Keith Brook: ‘Here’s a picture of Delia Derbyshire, the wonderfully talented lady who created the Dr Who theme from Ron Granger’s original notes.’
Pete Simpkin: ‘OK Keith if the Philips tape M/C gave us Dr Who’s theme what can I say! Great discussion though!’
Paul Freeman: ‘One of the great things about these machines was their simplicity: both in loading and function, important factors in news operation. They laced up so fast it was quite possible to go from a tape in a box (or more likely with a page of cue jammed in it) to pressing the play button in under 2 seconds. In a REAL emergency, you didn’t even need to spin it onto the take-up spool, you could spool it unto the floor – something you couldn’t do with those wretched Studers, and you certainly couldn’t lace a tape onto a Leever-Rich in under about 5 seconds. They were tolerant of small inserts (like a 30″ sound bite, for instance) on standard 5″ spools whereas many of the other machines would snatch if it wasn’t on a ‘W’. All in all, a shining example of something fit-for-purpose.’
Dr Who – Horror of Fang Rock
Copyright resides with the original holder, no reproduction without permission.
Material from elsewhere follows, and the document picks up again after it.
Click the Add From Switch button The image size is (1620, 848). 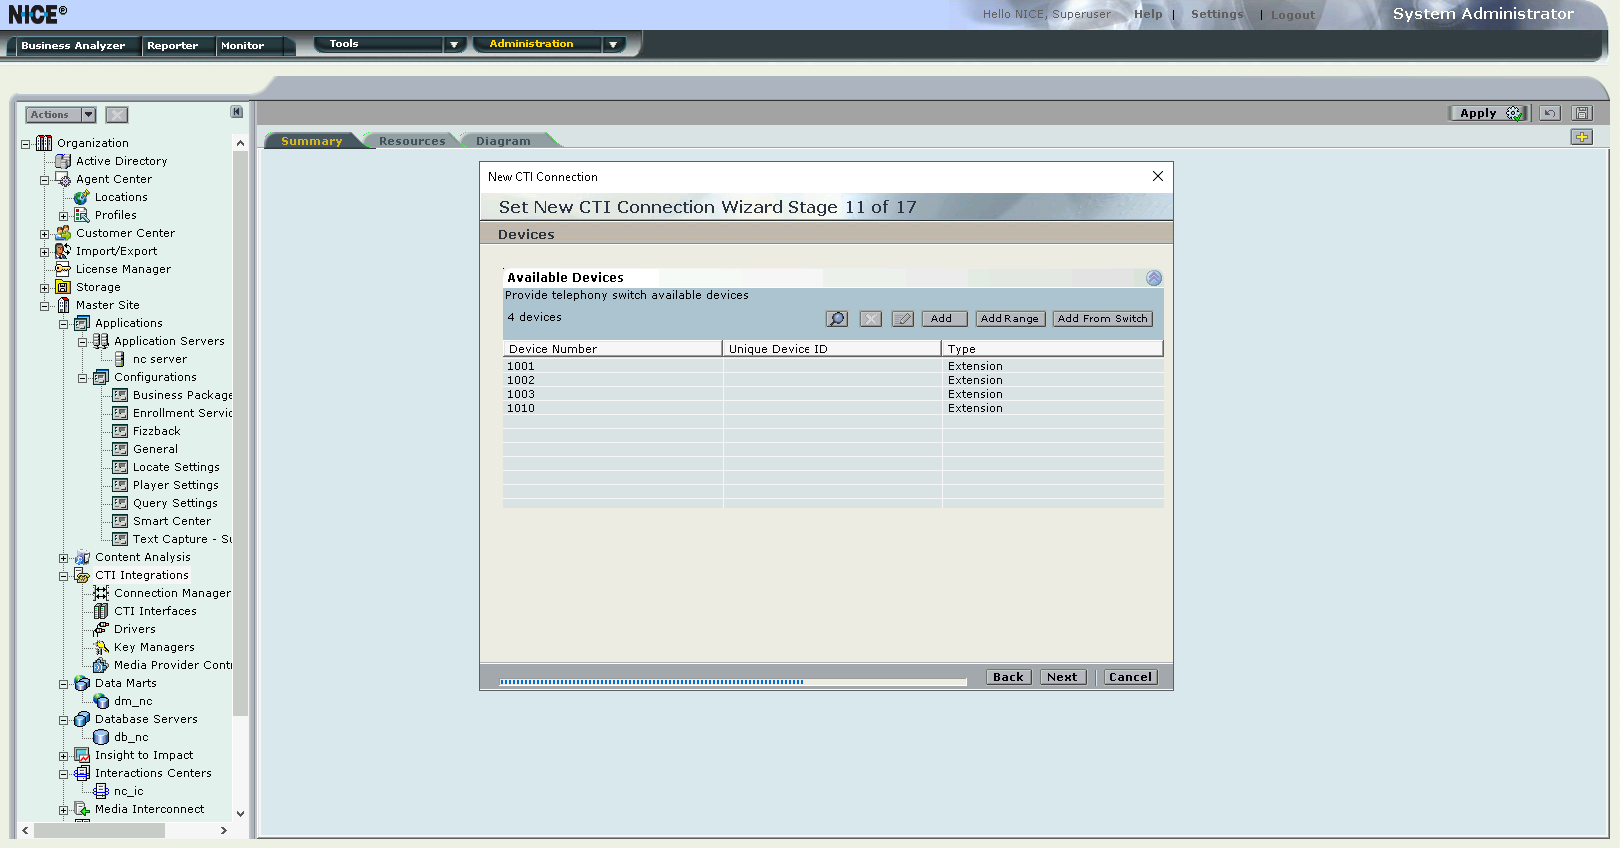[x=1102, y=319]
The above PasC (programme as completed) paperwork, for ‘Horror of Fang Rock,’ the only Dr Who episode recorded at Pebble Mill, is available on this BBC Dr Who archive website:
http://www.bbc.co.uk/doctorwho/classic/episodeguide/horrorfangrock/
The ‘Horror of Fang Rock’ starred Tom Baker as Dr Who, and was a four part serial, transmitted between 3-24 September 1977. Each episode was 25 minutes. It was the only story in the original series to be made outside London. It was made at Pebble Mill due to engineering work at the studios in London.